--- Begin Entries supplied ---

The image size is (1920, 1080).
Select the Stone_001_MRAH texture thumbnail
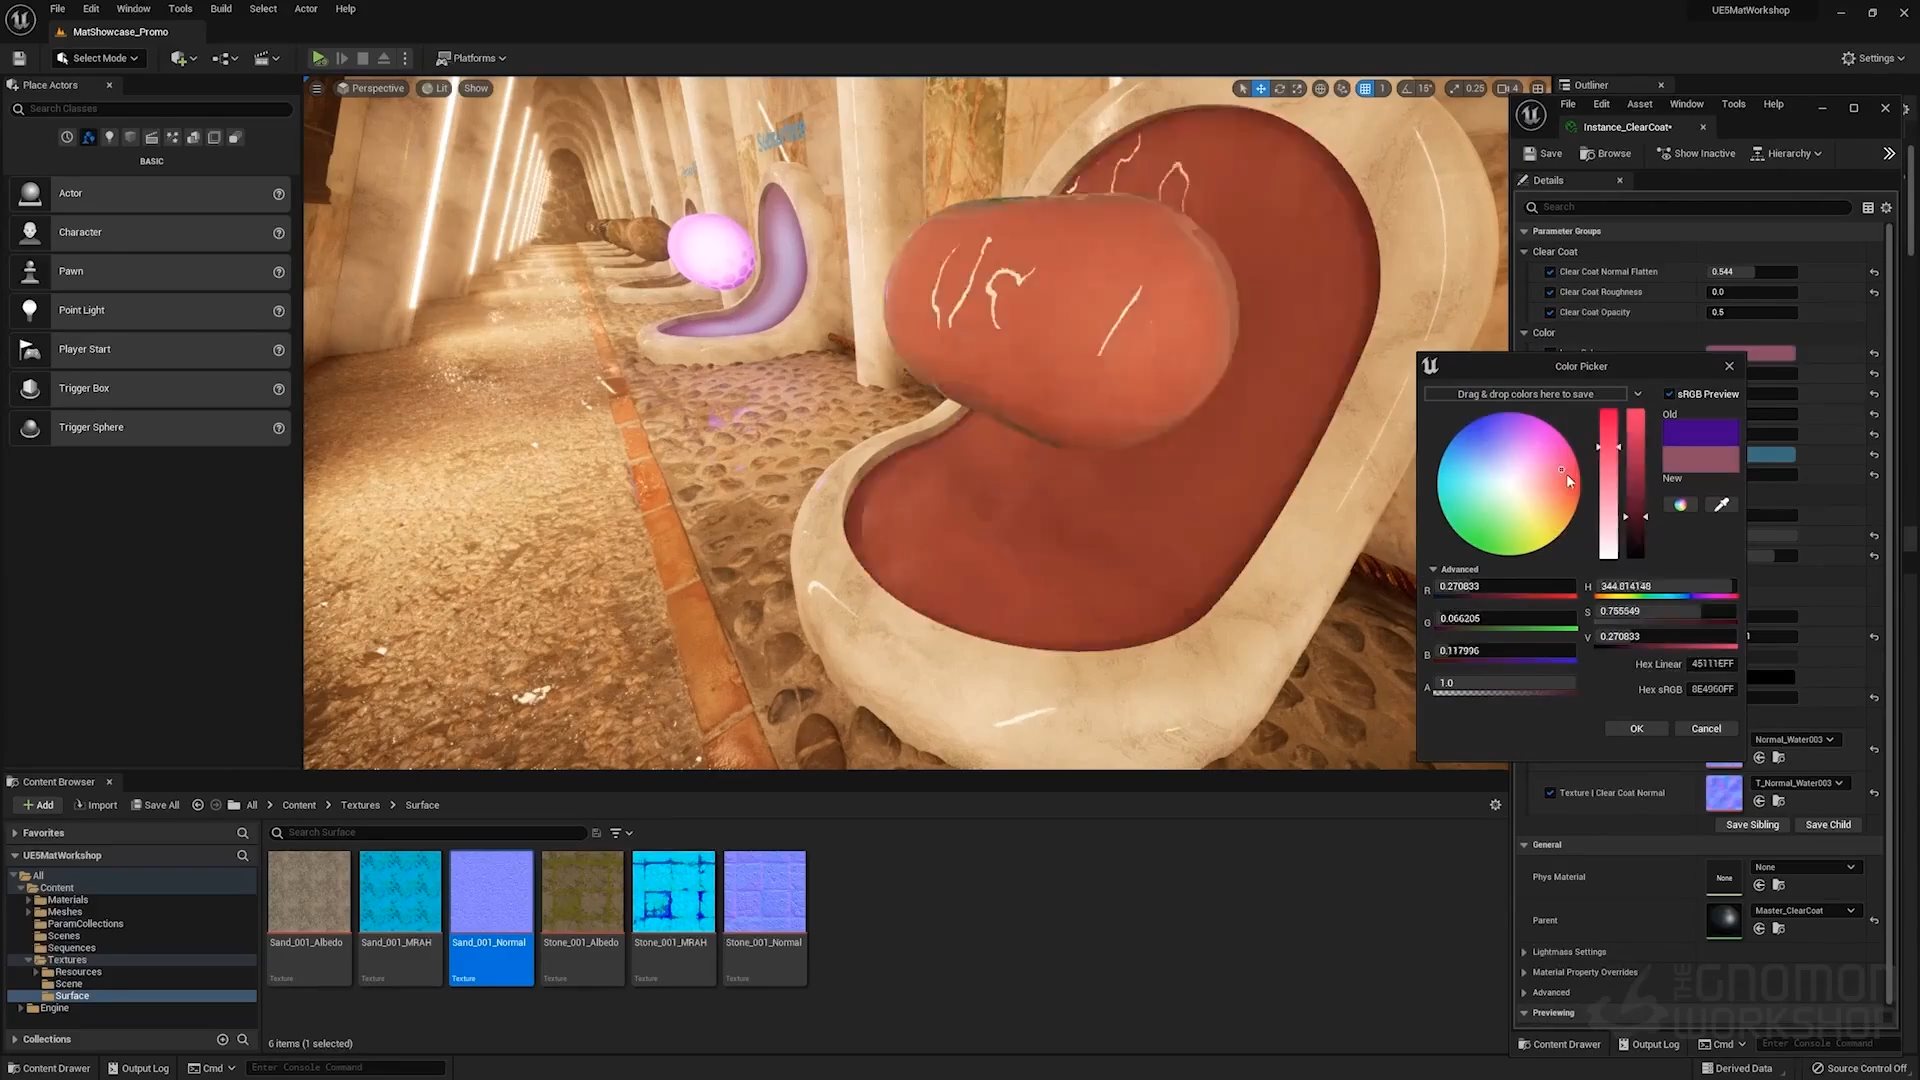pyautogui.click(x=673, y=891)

--- End Entries supplied ---
--- Begin Entries supplied ---

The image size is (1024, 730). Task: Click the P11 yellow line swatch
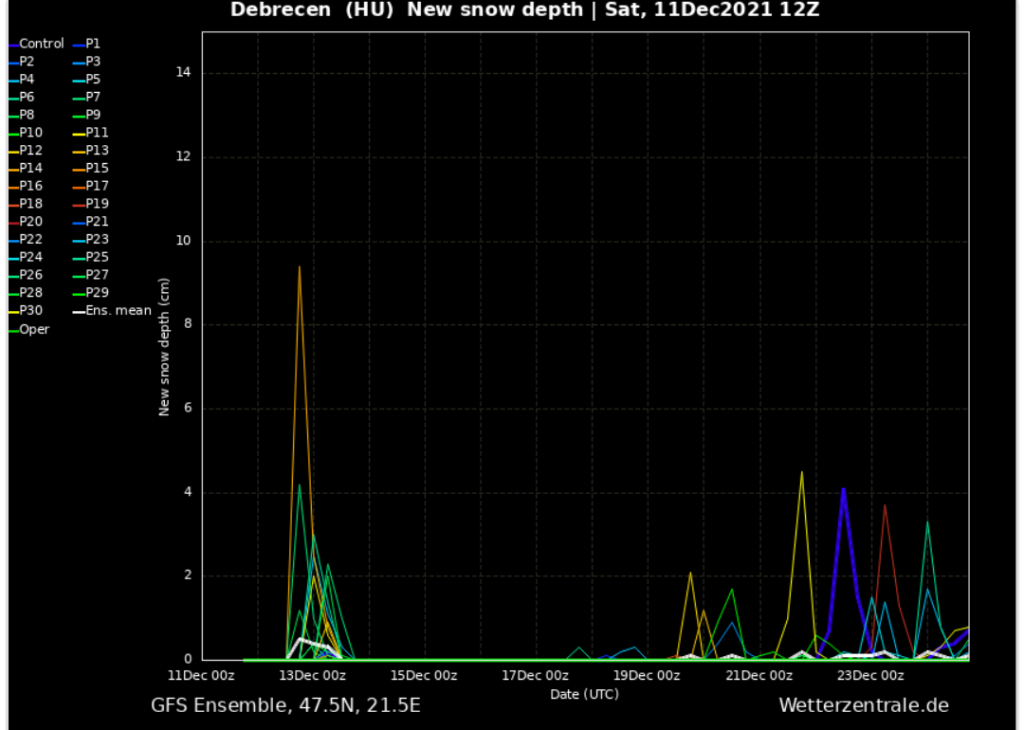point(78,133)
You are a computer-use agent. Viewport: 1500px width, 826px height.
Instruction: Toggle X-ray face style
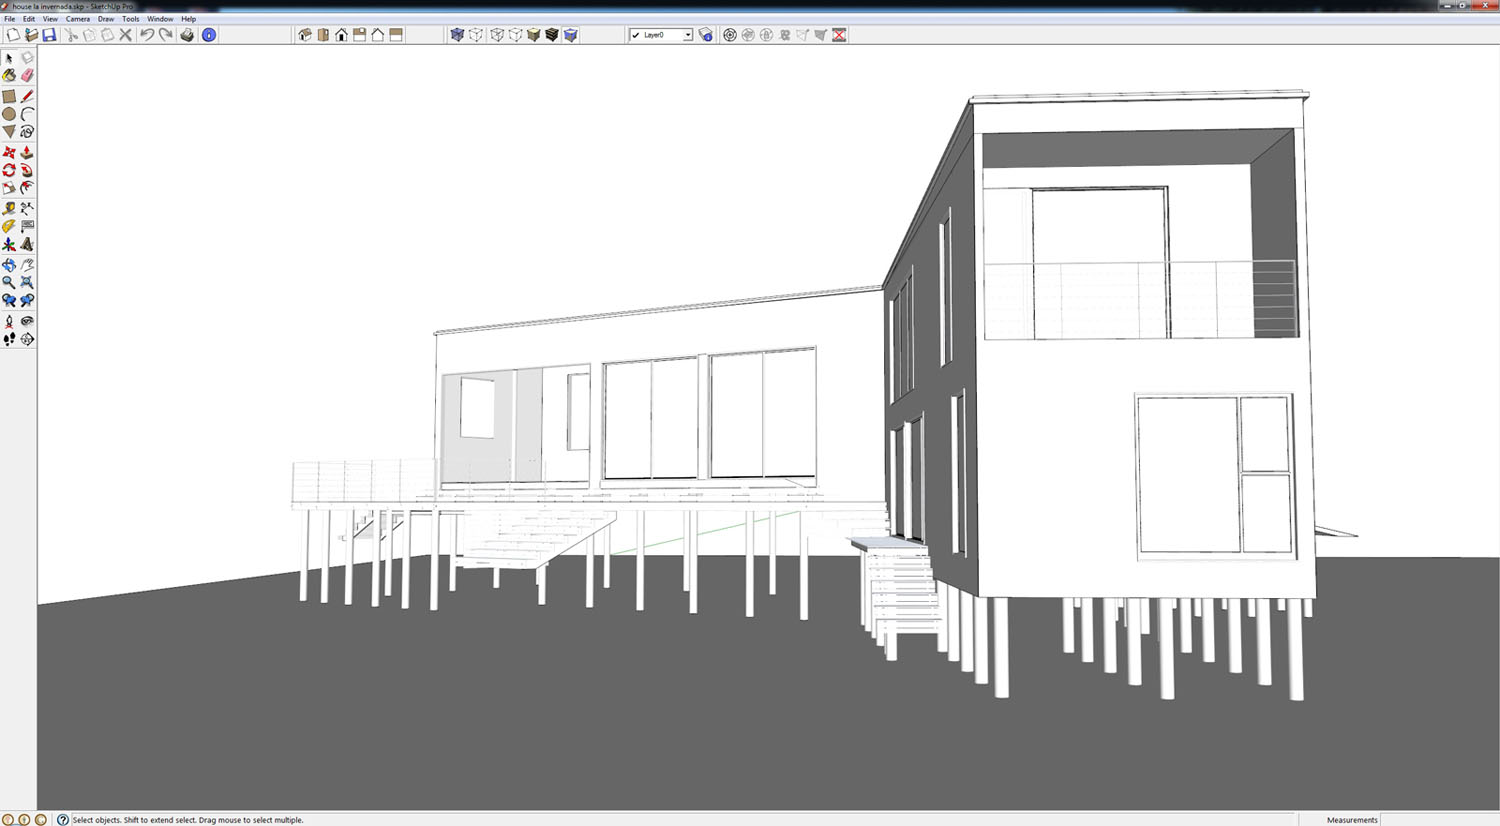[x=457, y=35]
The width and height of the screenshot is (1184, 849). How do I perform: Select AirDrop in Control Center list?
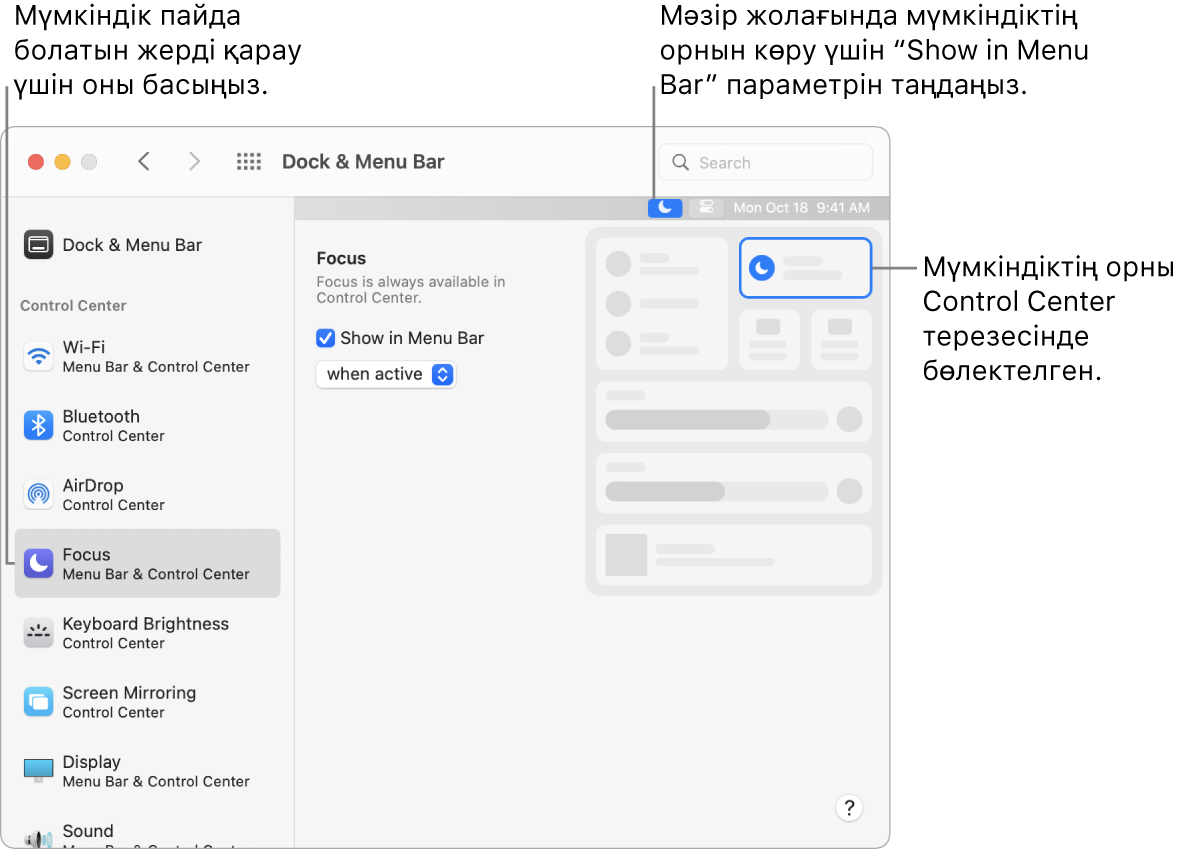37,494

--- End Entries supplied ---
--- Begin Entries supplied ---

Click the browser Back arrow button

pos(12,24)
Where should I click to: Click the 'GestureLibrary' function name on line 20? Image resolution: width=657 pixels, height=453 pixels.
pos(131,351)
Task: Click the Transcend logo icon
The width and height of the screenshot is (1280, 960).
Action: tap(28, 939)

--- End Entries supplied ---

■ Stated exercise
List the items above as numbered lines, from the line containing "The image size is (1920, 1080)." through the line containing "pyautogui.click(x=673, y=891)", both included, with blank lines left out. Leave the pictures out of the answer.

■ Task answer
1. The image size is (1920, 1080).
2. Select the Stone_001_MRAH texture thumbnail
3. pyautogui.click(x=673, y=891)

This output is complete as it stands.